Significado. Cuando la fortaleza humana se agota, el creyente clama a Dios como «roca» y «fortaleza» perpetua, descansando en la fidelidad soberana de Aquel que mandó salvarlo.

Contexto. El Salmo 71 es la oración de un anciano piadoso, anónimo en el texto, aunque la tradición lo asocia con David en sus últimos años o con el círculo davídico. Acosado por enemigos que interpretan su debilidad como abandono divino, el salmista repasa toda una vida de confianza y suplica que Dios no lo desampare en la vejez. El versículo 3 retoma casi literalmente el lenguaje del Salmo 31:2-3, mostrando a un orante que se nutre de las Escrituras y las hace propias ante el Señor del pacto.

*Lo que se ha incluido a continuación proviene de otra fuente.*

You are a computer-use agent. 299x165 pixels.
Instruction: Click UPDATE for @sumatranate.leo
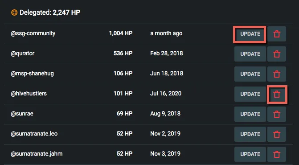[x=250, y=134]
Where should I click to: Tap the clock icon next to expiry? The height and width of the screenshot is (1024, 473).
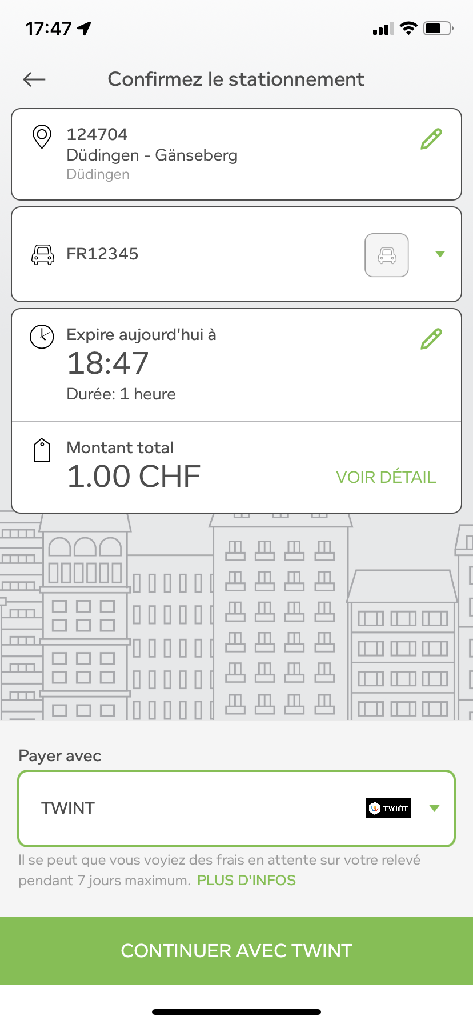[42, 337]
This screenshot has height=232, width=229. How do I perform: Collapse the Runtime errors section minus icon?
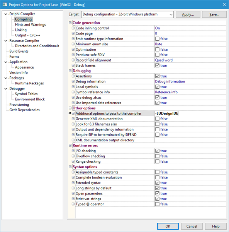(70, 145)
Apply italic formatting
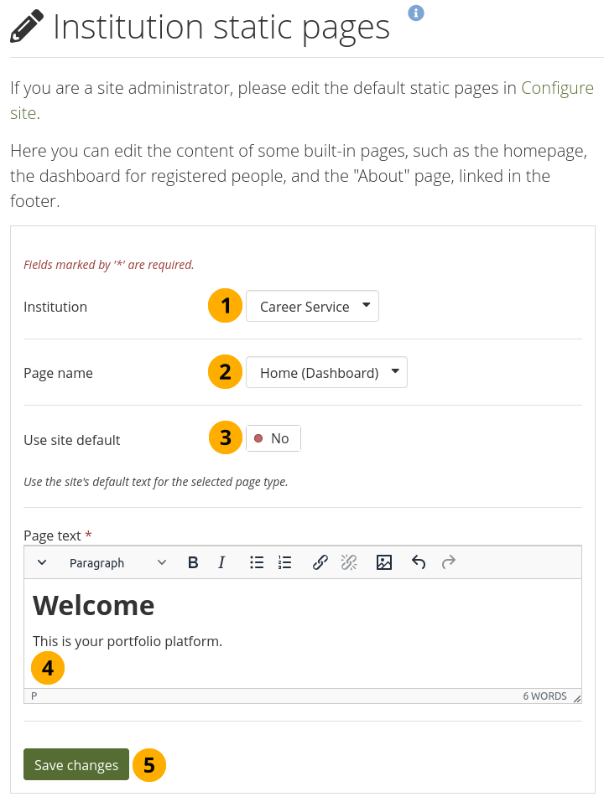Image resolution: width=604 pixels, height=802 pixels. point(221,563)
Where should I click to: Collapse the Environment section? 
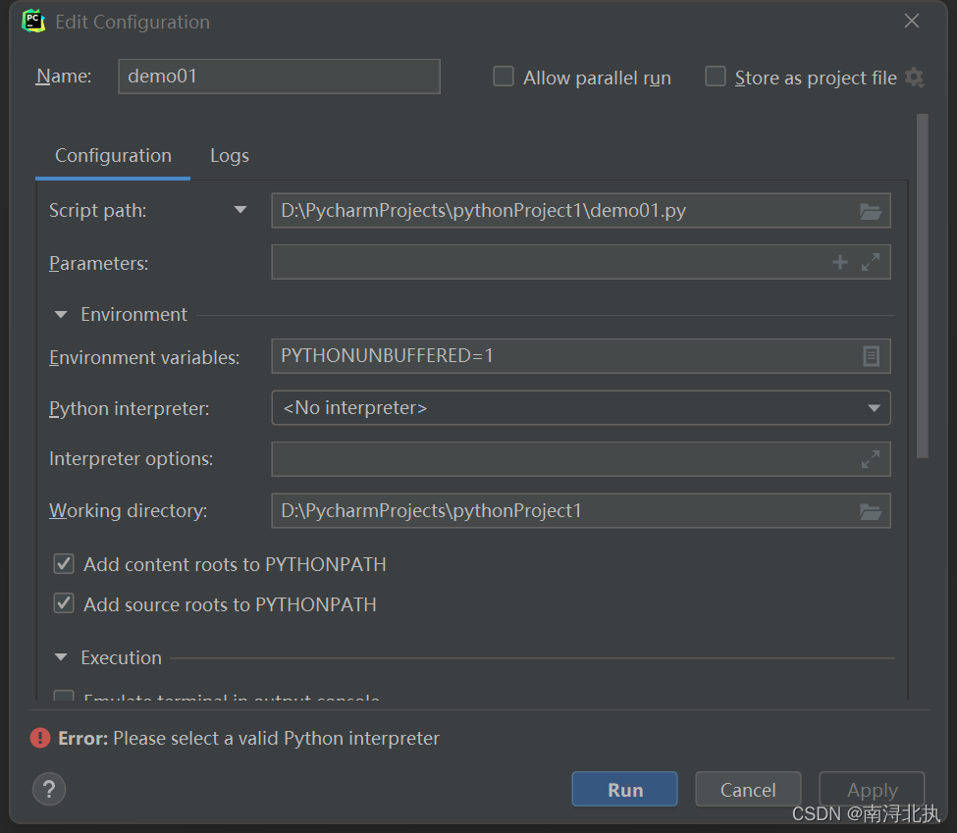(x=60, y=314)
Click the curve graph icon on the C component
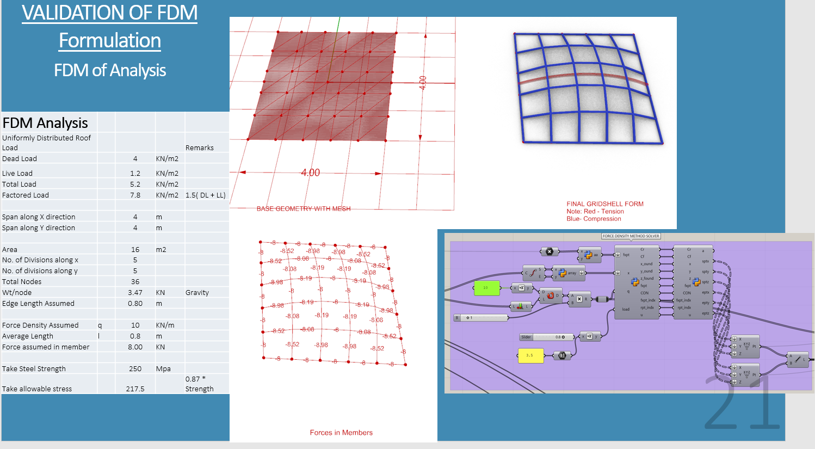 tap(533, 272)
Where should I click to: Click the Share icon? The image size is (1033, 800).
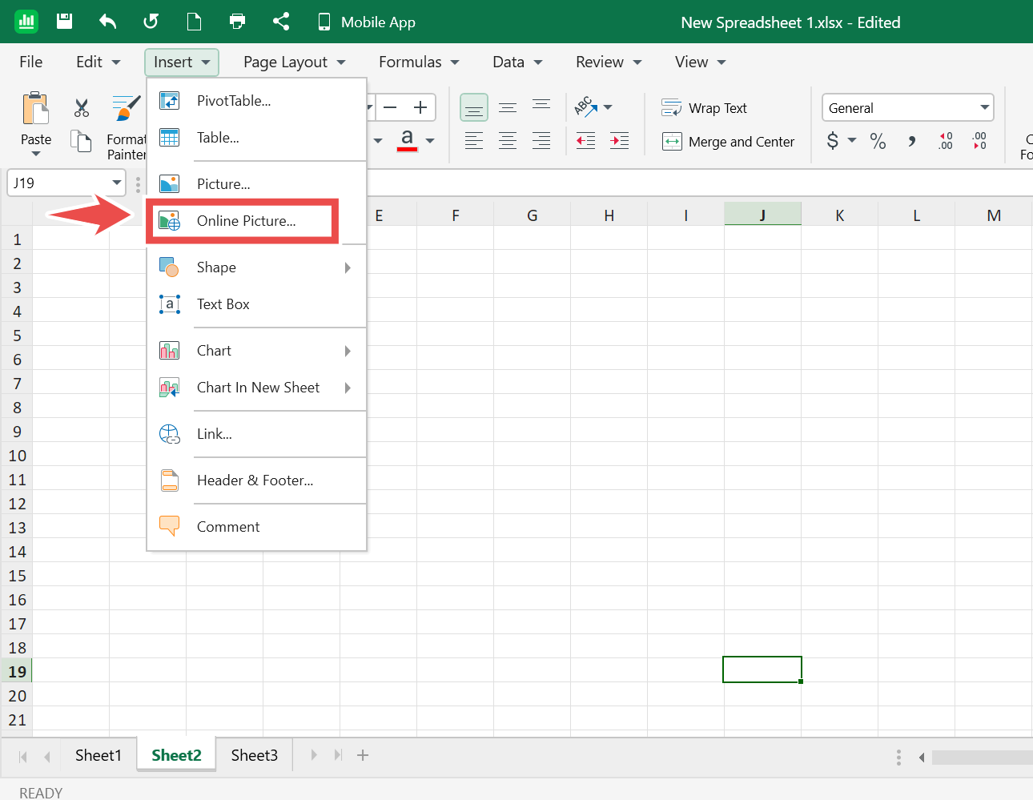[x=280, y=22]
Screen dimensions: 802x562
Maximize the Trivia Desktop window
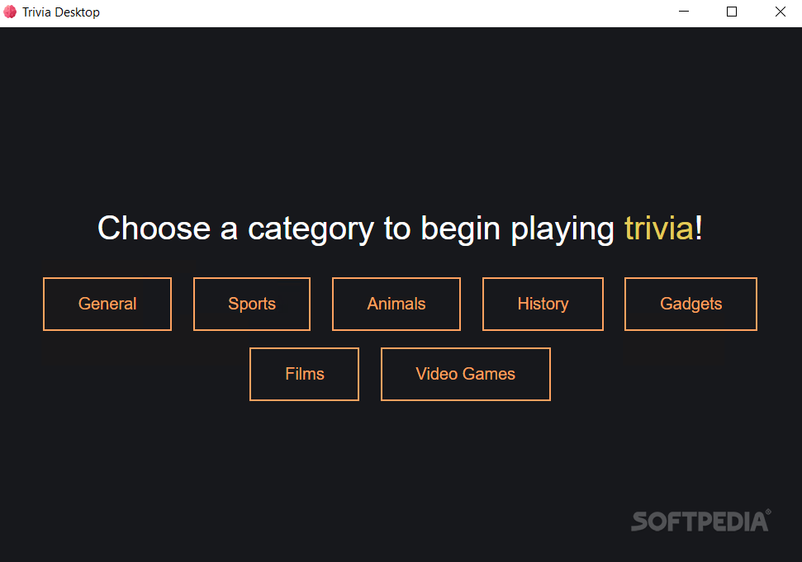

Explicación. La imagen de «roca de refugio» (en hebreo, tsur) evoca el peñasco inexpugnable donde el perseguido se esconde; no es un escondite ocasional, sino morada «adonde recurra continuamente». El salmista pide poder entrar siempre, sin que la puerta se cierre, porque conoce a un Dios inmutable en su gracia. La frase «tú has dado mandamiento para salvarme» revela el fundamento reformado de toda seguridad: la salvación no brota de la fuerza del orante ni de su mérito, sino del decreto eficaz de Dios, que ordena y ejecuta lo que ha resuelto. La perseverancia del santo se sostiene aquí, no en la firmeza del creyente, sino en la voluntad soberana que lo sustenta hasta el fin.

Referencias relacionadas. Compárese con el Salmo 18:2 («Jehová, roca mía y castillo mío») y el Salmo 31:2-3, de donde se toma el lenguaje. El Deuteronomio 32:4 declara que Dios es «la Roca, cuya obra es perfecta». En el Nuevo Testamento, Pablo identifica esa roca con Cristo (1 Corintios 10:4), y el Señor Jesús es el fundamento seguro sobre el cual edificamos (Mateo 7:24-25). Filipenses 1:6 confirma que Dios completa la obra que comienza.

Aplicación práctica. En cada etapa de la vida, y especialmente cuando las fuerzas declinan, el cristiano halla estabilidad no en sí mismo sino en el Dios que decretó salvarlo en Cristo. Acudir «continuamente» a esta Roca significa cultivar una vida de oración constante, anclar la memoria en las promesas pactuales y rechazar la mentira de que la debilidad presente anula la fidelidad pasada de Dios. El anciano cansado y el joven asediado tienen idéntico refugio.

Para reflexionar. ¿Estás edificando tu seguridad sobre tus propias fuerzas, o descansando en el mandamiento soberano de Dios que prometió salvarte hasta el fin?